The IMA stipulates that funds wanting to be in the sector must invest 80 per cent or more of their assets in emerging market equities as defined by the relevant FTSE or MSCI index.

According to the latest figures from the IMA, net retail sales in the sector reached £27m this October. Although not its highest selling month, it continues the positive trend for the year.

Fund performance

Table 1 shows the top-performing funds and investment trusts from the respective Global Emerging Market sectors ranked over five years.

The top-performing unit trust is the US$2.8bn (£1.71bn) Aberdeen Global Emerging Markets Smaller Companies fund, which returned £3,181 over five years based on an initial £1,000 investment – an annualised return of 26 per cent. The Luxembourg-domiciled Sicav fund’s highest country weightings are in Brazil, China and South Africa.

The top-performing unit trusts are dominated by Aberdeen, which has a strong emerging markets presence, with three funds in the top 10.

Global emerging market small-cap funds have been performing well, with three funds in the top 10 specialising in this area. The second-best performer, the US$539.4m JPMorgan Emerging Markets Small Cap fund, managed by Amit Mehta, has a 6 per cent overweight position in industrials, its largest sector holding.

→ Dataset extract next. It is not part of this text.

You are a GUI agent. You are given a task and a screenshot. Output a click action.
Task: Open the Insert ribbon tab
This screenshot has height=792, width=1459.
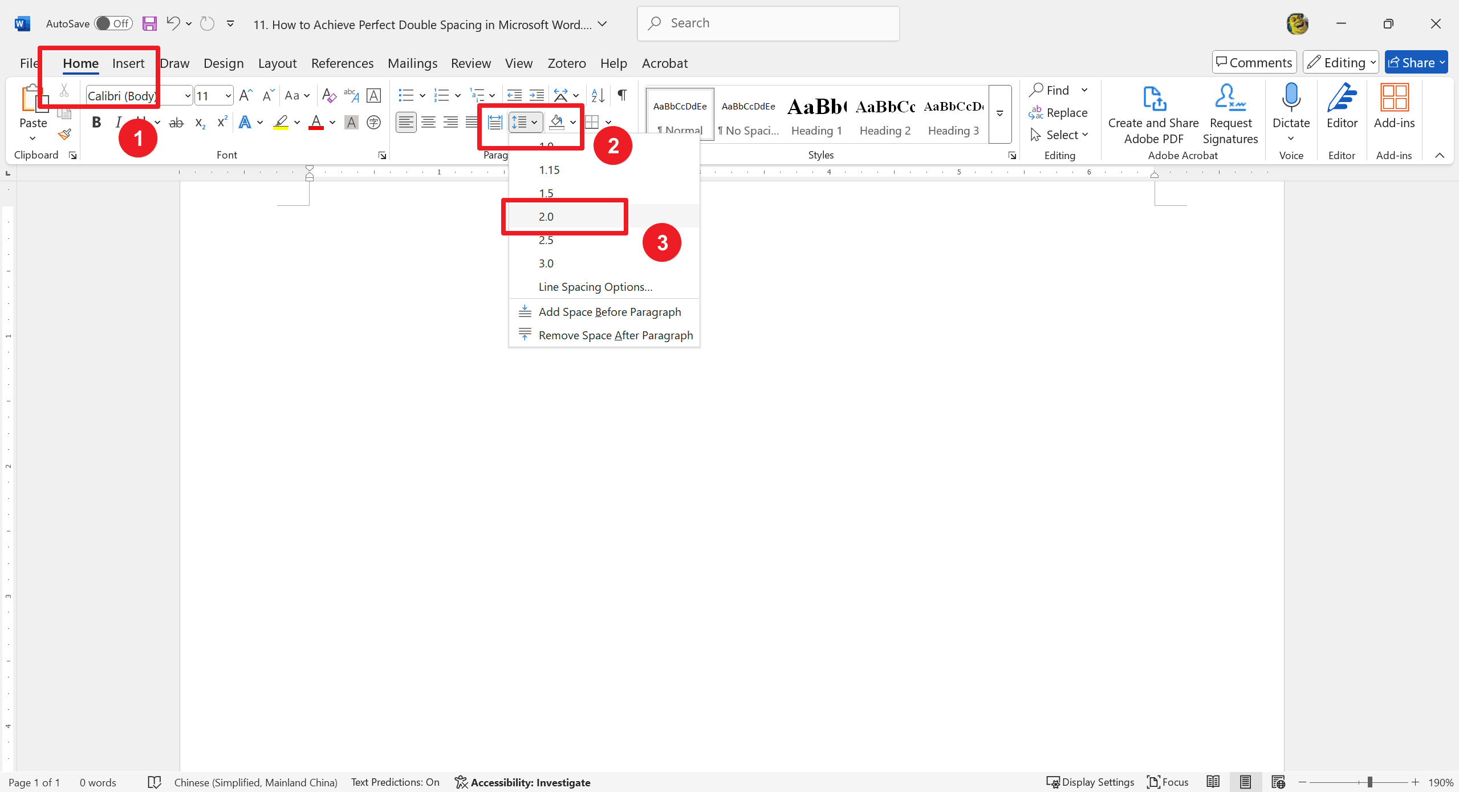point(128,62)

Compared with other funds in the sector, the fund is 14 per cent overweight in South Korea – one of the sector’s greatest success stories of the past few years. The fund returned £3,130 over five years based on an initial £1,000 investment, a 25.6 per cent annualised return.

Investment trusts, unusually, have not performed as well as unit trusts. It should be noted, however, that only nine investment trusts in the sector have been available for at least five years, compared with the more than 80-strong unit trust sector.

The best-performing investment trust is the Africa Opportunity Fund. The $49.5m trust differs to many of its peers in that it has a one-continent strategy. Its highest exposure is to Ghana, where 28 per cent of the fund is invested, followed by 18 per cent in Senegal and 16 per cent in Zambia. The trust is listed on Aim on the London Stock Exchange and is domiciled in the Cayman Islands. It is managed by its two founding principals, Francis Daniels and Robert Knapp.

Outlook for 2014

With many countries now in a recovery phase, many analysts predict 2014 will be a better year for emerging markets. That said, not all emerging markets will benefit, and some may suffer from any tapering in the US quantitative easing programme.

One positive is that many markets are not correlated. For example, if something were to happen in Nigeria, it would not affect Argentina as much as it would a neighbouring African nation. Analysts also predict China will make a comeback during the year.

So, 2014 could be the year of the global emerging market.

Five questions to ask:

1. Which countries does the fund invest in?

Many funds will invest in the larger economies, although some invest mainly in smaller southeast Asian countries or African countries. It is possible to invest in both, but some management teams prefer a smaller focus.

2. What market cap does the fund specialise in?

Small-cap emerging markets funds may be higher risk, even though they have been popular and performing well. Look at what the fund is investing in and in which countries small-cap could be less risky.

3. Does the fund invest in frontier markets?

Some funds will invest in much less developed countries – frontier markets. With that comes greater risk, although potentially higher prospects.

4. Which currency is the fund issued in?

It may not make much of a difference, but be sure the fund is domiciled either in sterling or US dollars. Some are in local currency, although these should only be used for more risk-inclined investors.

5. What is the fund’s strategy?

Investors should always look at the fund’s strategy before investing. Different funds are made for different risk levels, and global emerging markets can be a particularly risky investment.